1. Odds Of Love (4:39)
In the 1990's after the death of big hair and glam metal, there was a new dog ruling the streets, grunge. Heavy metal in general became a dirty word with media claiming that "heavy metal was dead!" and some band's from the 80's trying to adapt to the times. Bands like Def Leppard, Holy Soldier, and a few others that aren't coming to mind at the moment were making the claim that they were finally playing the style of music they had always wanted to play, as if someone was forcing them with a shotgun to play the hard rock and heavy metal they started off with. Unfortunately Lee Aaron is sitting in that same camp with the liner notes to "Emotional Rain" stating, "...it marked an end of an era, musically, culturally and personally. Big hair, pointy guitar rock had finally been ousted ...by the advent of grunge and I finally had the chance to step away from the confines of a career driven by a vampy image and corporate record power..." So, much like those other bands, Lee was only playing "pointy guitar rock" because she was being forced to.
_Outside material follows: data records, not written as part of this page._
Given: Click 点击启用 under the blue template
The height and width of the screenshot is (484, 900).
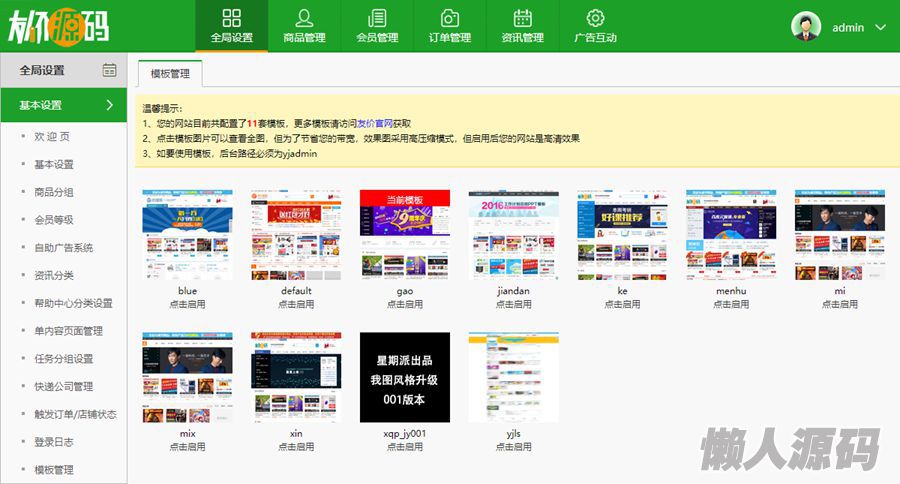Looking at the screenshot, I should (x=187, y=304).
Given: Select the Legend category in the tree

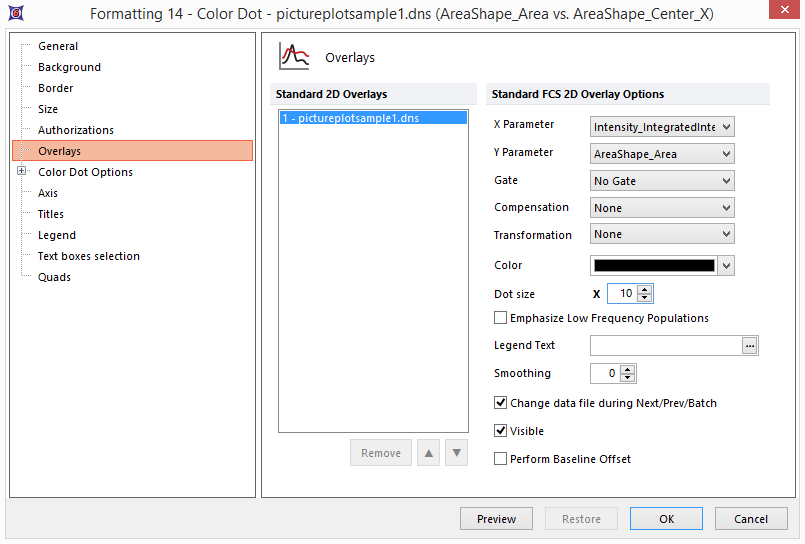Looking at the screenshot, I should pyautogui.click(x=57, y=235).
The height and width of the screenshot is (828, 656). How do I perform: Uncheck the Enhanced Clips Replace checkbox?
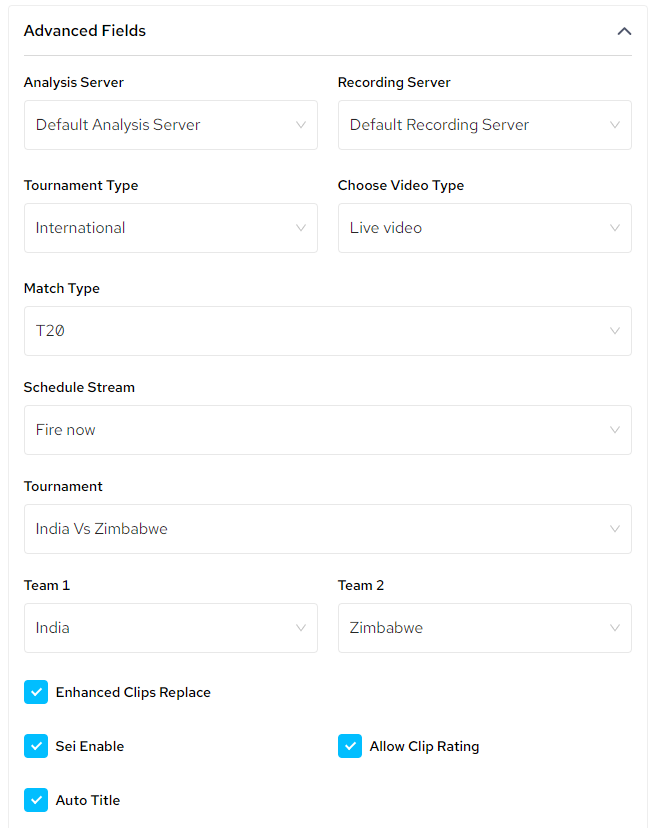point(36,692)
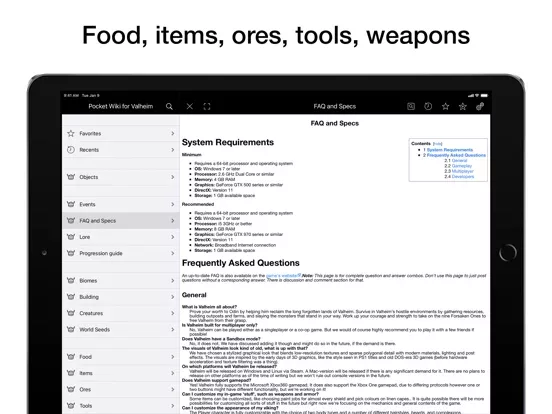This screenshot has width=552, height=414.
Task: Select Progression guide in sidebar
Action: 121,253
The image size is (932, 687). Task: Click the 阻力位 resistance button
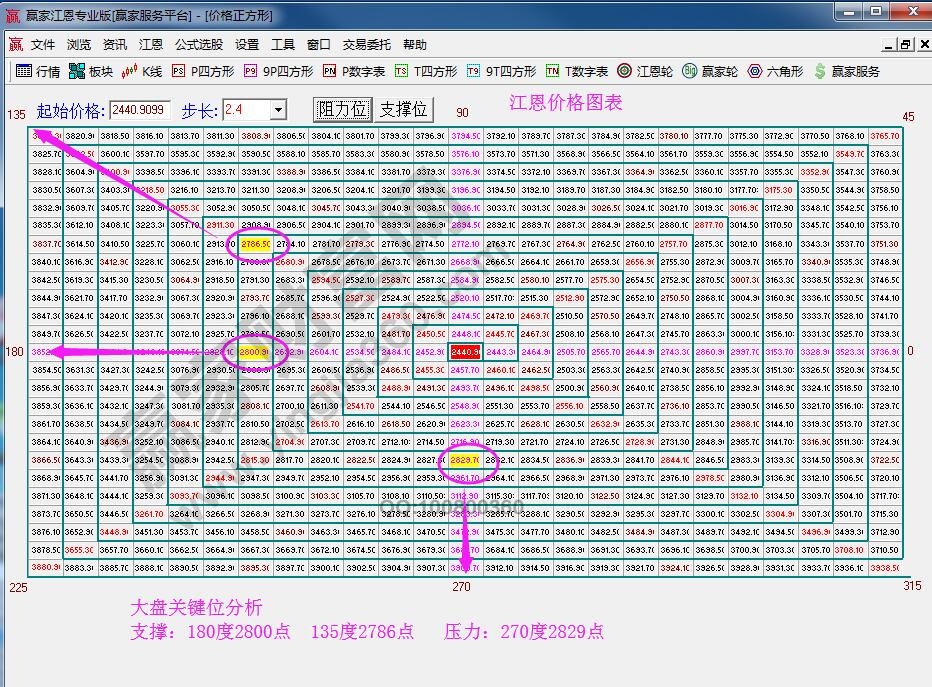(x=342, y=110)
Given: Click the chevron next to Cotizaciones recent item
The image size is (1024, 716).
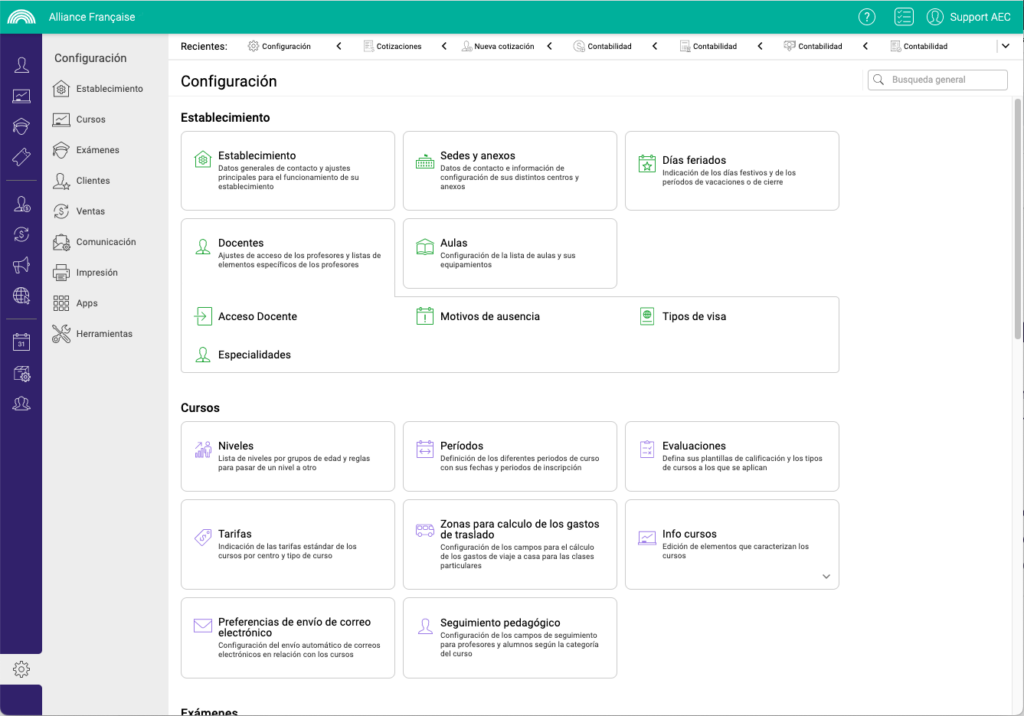Looking at the screenshot, I should pyautogui.click(x=443, y=45).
Awesome! I guess it would be hard for her to deny she was ever really "metal" since she dubbed herself the Metal Queen in the 80's.
Here's the thing though, unlike some of the other bands that tried to go grunge, Lee manages to pull off an enjoyable and honest album. "Emotional Rain" manages to cull a large amount of groove in the songs that rock. Songs like "Odds of Love", "Judgement Day" and "Waterfall" are all examples of this groove. Other songs such as "Fire in Your Flame" actually still sound planted in the 80's sound. This song in particular sounds like it could have been on one of Heart's big hit albums from the 1980's. This direction actually works for Lee, unlike many of her contemporaries. Much of this is due to the fact Lee hasn't really gone for the grunge sound, but rather just took the organic nature of grunge and applied it to her own sound. A good album for Lee Aarron, even if it is a departure.